INHIBITORS OF GLYCOGEN PHOSPHORYLASE: IN SEARCH OF AN ANTIDIABETIC DRUG. K.A. Watson, M. Gregoriou and L.N. Johnson. Universtiy of Oxford, Laboratory of Molecular Biophysics, South Parks Road, Oxford, OX1 3QU U.K.

The aim of this work has been to design specific regulators of glycogen phosphorylase (GP) that shift the balance from glycogen degradation to glycogen synthesis. Such compounds have potential therapeutic interest in the treatment of non-insulin dependent (Type II) diabetes mellitus (NIDDM). Several compounds have been designed based on the three-dimensional rabbit muscle GP structure (Watson et al., Biochemistry 1994, 33, 5745-5758). Analysis of the crystallographically refined complexes has offered some understanding of the factors influencing sugar-protein interactions. To date, the best inhibitor, a glucopyranose analogue of hydantocidin, shows a 1000 fold improvement over the parent glucose moiety (Bichard et al.,Tetrahed. Lett. 1995, 36, 2145-2148). It has been shown, with an earlier analogue (showing two orders of magnitude improvement over glucose) that the compound is an effective regulator of liver glycogen metabolism and is considerably more effective than glucose (Board & Johnson, Biochem. J. 1995, 311, 845-852). The results indicate a positive hypoglyceaemic effect and suggest a potential use for these analogues in the treatment of Type II diabetes.
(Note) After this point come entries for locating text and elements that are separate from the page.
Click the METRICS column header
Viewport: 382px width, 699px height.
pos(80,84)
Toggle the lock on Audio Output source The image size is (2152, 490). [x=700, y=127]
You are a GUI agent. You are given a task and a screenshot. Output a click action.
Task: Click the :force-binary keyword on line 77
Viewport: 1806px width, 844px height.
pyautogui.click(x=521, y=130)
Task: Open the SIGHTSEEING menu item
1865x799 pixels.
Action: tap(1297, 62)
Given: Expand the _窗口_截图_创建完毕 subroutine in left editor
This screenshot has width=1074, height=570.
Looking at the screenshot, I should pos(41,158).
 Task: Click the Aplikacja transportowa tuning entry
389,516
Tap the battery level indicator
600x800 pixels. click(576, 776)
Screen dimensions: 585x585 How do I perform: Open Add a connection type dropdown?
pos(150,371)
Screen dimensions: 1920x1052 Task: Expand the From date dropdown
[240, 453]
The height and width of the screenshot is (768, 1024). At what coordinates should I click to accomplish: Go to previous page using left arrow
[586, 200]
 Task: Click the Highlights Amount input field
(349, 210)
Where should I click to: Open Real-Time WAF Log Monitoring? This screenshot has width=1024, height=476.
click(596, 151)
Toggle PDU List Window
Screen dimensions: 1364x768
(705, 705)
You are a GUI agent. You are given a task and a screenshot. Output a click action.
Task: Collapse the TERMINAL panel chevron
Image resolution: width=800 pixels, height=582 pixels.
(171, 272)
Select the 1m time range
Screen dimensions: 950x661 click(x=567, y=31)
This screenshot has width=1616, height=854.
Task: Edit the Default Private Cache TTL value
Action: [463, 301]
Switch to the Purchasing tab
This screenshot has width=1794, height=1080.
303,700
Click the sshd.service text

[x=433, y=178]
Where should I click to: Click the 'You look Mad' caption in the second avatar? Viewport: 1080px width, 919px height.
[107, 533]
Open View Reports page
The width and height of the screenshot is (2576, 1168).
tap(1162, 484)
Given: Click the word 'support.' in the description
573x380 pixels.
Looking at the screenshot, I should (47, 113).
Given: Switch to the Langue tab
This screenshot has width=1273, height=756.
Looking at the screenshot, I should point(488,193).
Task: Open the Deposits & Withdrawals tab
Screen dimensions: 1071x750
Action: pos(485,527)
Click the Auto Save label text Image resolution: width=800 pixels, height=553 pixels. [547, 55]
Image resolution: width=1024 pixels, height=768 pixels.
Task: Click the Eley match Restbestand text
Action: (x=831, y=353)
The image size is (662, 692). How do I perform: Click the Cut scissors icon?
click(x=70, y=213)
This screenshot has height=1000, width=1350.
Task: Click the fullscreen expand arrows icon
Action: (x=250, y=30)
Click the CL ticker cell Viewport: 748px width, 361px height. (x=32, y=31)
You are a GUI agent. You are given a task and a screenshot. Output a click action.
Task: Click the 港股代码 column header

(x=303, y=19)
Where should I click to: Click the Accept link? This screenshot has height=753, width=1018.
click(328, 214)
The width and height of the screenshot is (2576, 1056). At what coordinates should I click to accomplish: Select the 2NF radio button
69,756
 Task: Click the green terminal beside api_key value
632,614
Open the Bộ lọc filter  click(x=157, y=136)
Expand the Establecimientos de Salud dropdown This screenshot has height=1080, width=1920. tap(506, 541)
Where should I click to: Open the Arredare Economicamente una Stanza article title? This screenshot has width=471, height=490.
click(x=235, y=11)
Both structure-based and quantitative structure-activity relationship (QSAR) drug design strategies have been used (Watson et al., Acta Crystallogr. 1995, D51, 458-472). The additional information from the QSAR approach provides a quantitative method for the design and prediction of new potential drug molecules. We have used the program combination GRID (Wade & Goodford, J. Med. Chem. 1993, 36, 140) and GOLPE (Baroni et al., Quant. Struct.-Act. Relat. 1993, 12, 9-20). The latest version of GOLPE (V3.0) has been adapted to use structural information of both the ligand and the protein molecules (traditional methods focus only on the ligand). To date, there is no QSAR methodology that simultaneously uses the inhibitor-macromolecular complex structures and biological data to predict the activity of new drug molecules. Our GP dataset, together with the latest program GOLPE, have provided a unique opportunity to explore such an approach.